* [Work task]
An image-free, verbatim transcription of the records is the expected result.

* [Data under study]
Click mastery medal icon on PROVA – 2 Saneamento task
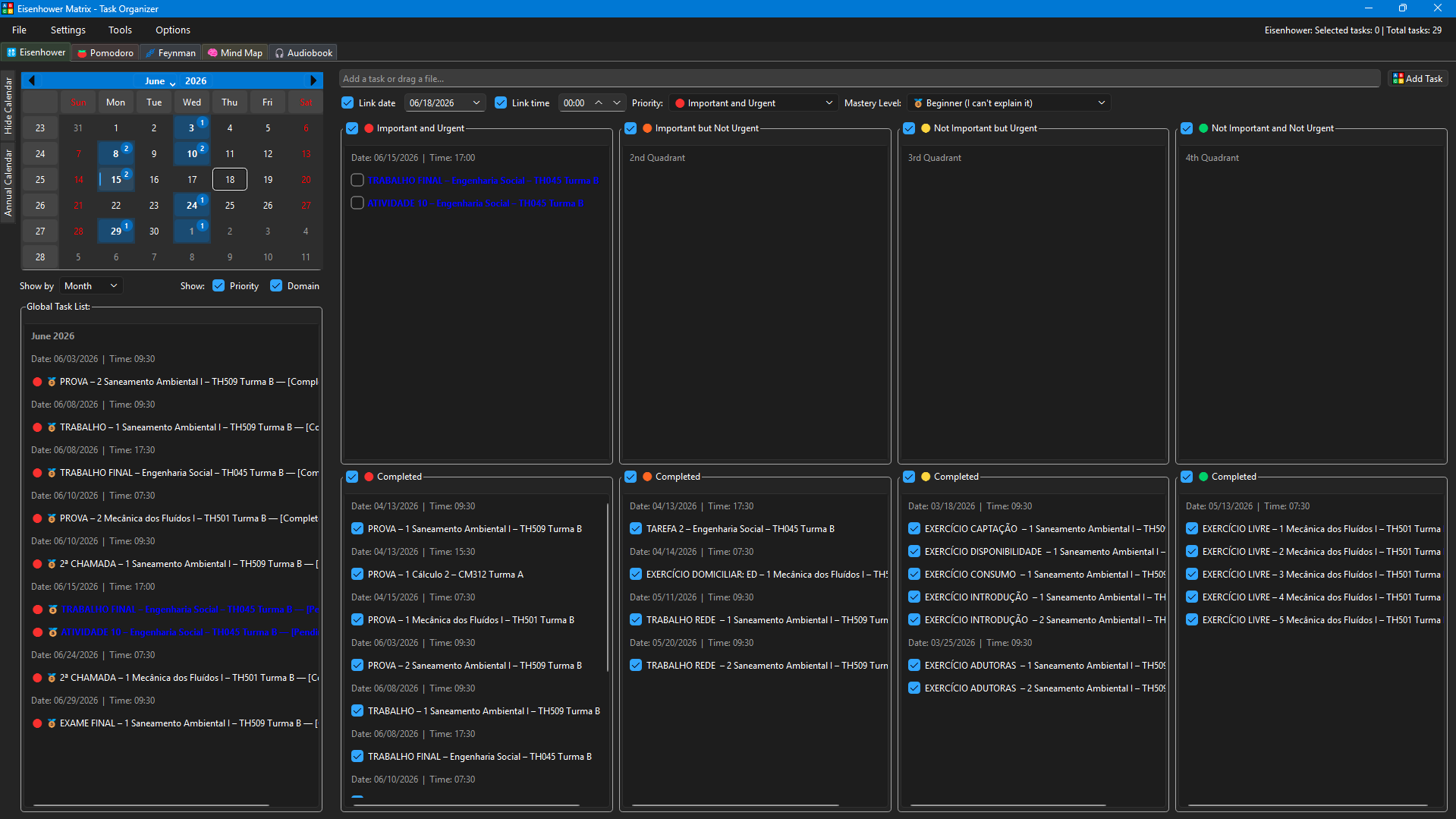The image size is (1456, 819). 52,382
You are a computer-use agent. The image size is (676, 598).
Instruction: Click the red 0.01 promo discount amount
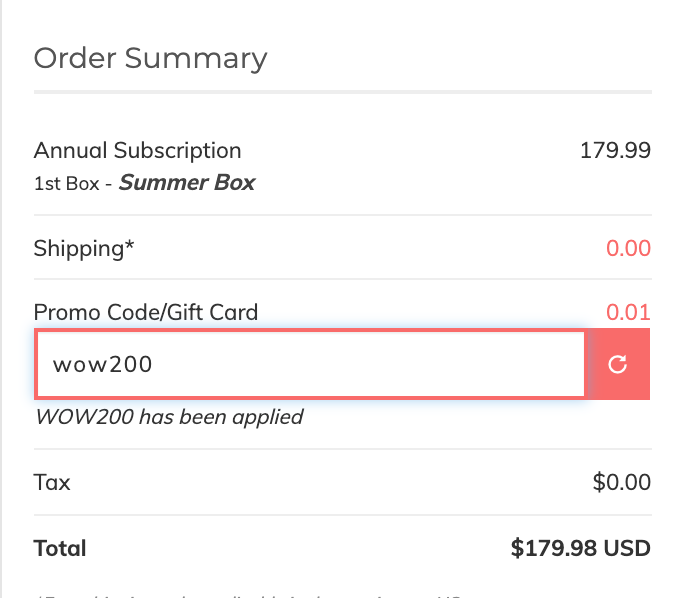(628, 312)
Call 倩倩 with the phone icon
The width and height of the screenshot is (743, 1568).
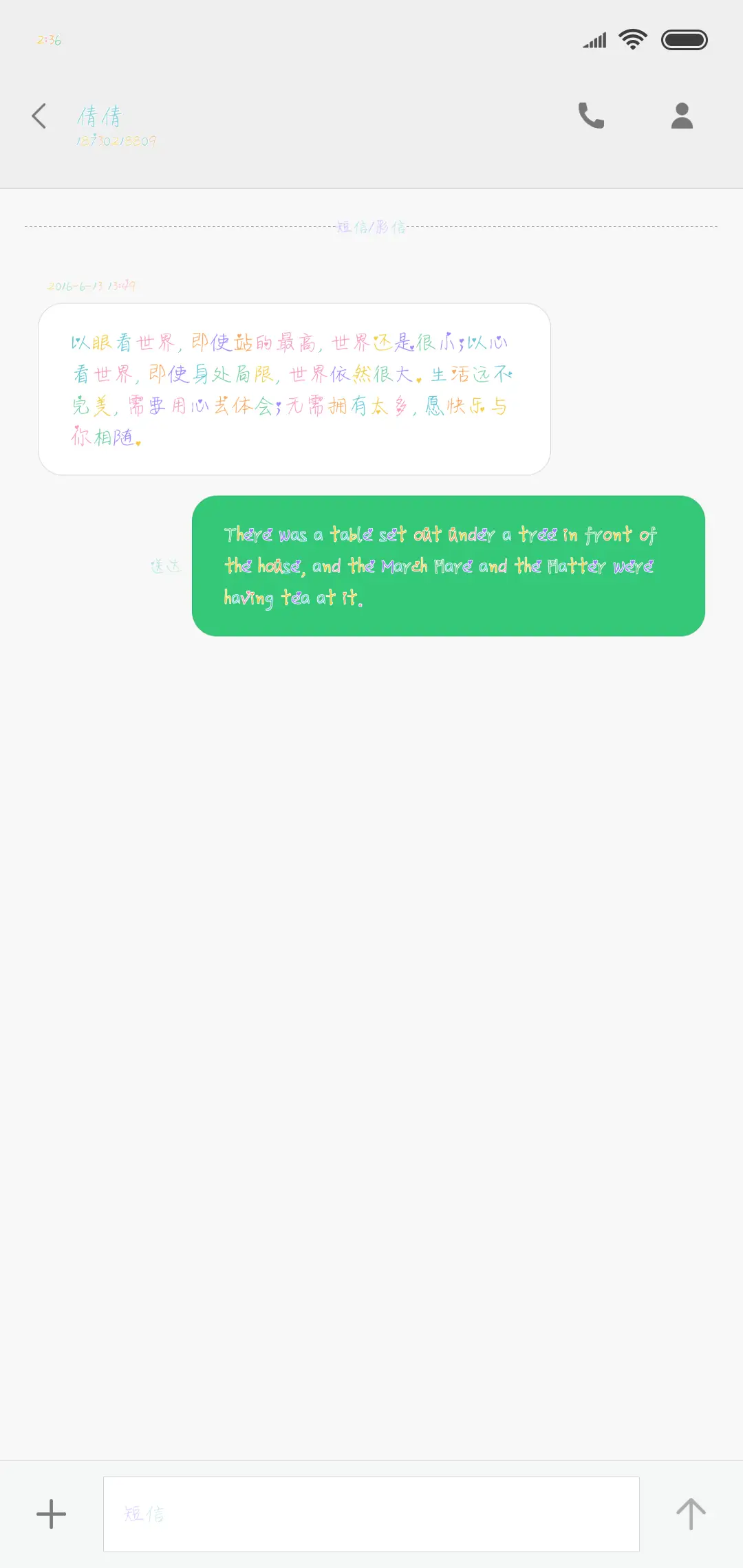(x=591, y=116)
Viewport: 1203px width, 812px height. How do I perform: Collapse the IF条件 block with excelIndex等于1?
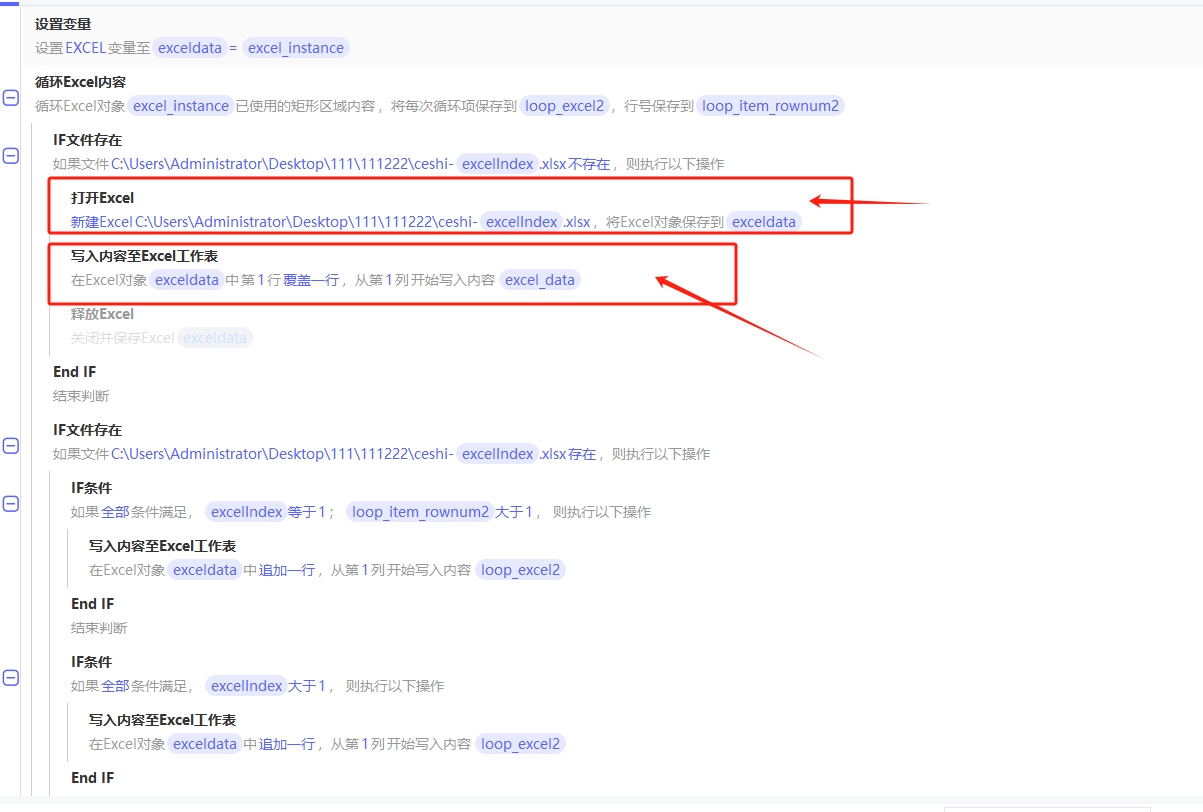click(x=10, y=504)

* [Finished task]
Click mastery medal icon on PROVA – 2 Saneamento task
The image size is (1456, 819). 52,382
You are a computer-use agent. The image size is (676, 598).
Instruction: Click the red 0.01 promo discount amount
(628, 312)
Call 倩倩 with the phone icon
The width and height of the screenshot is (743, 1568).
(x=591, y=116)
Viewport: 1203px width, 812px height. How do I perform: Collapse the IF条件 block with excelIndex等于1?
click(x=10, y=504)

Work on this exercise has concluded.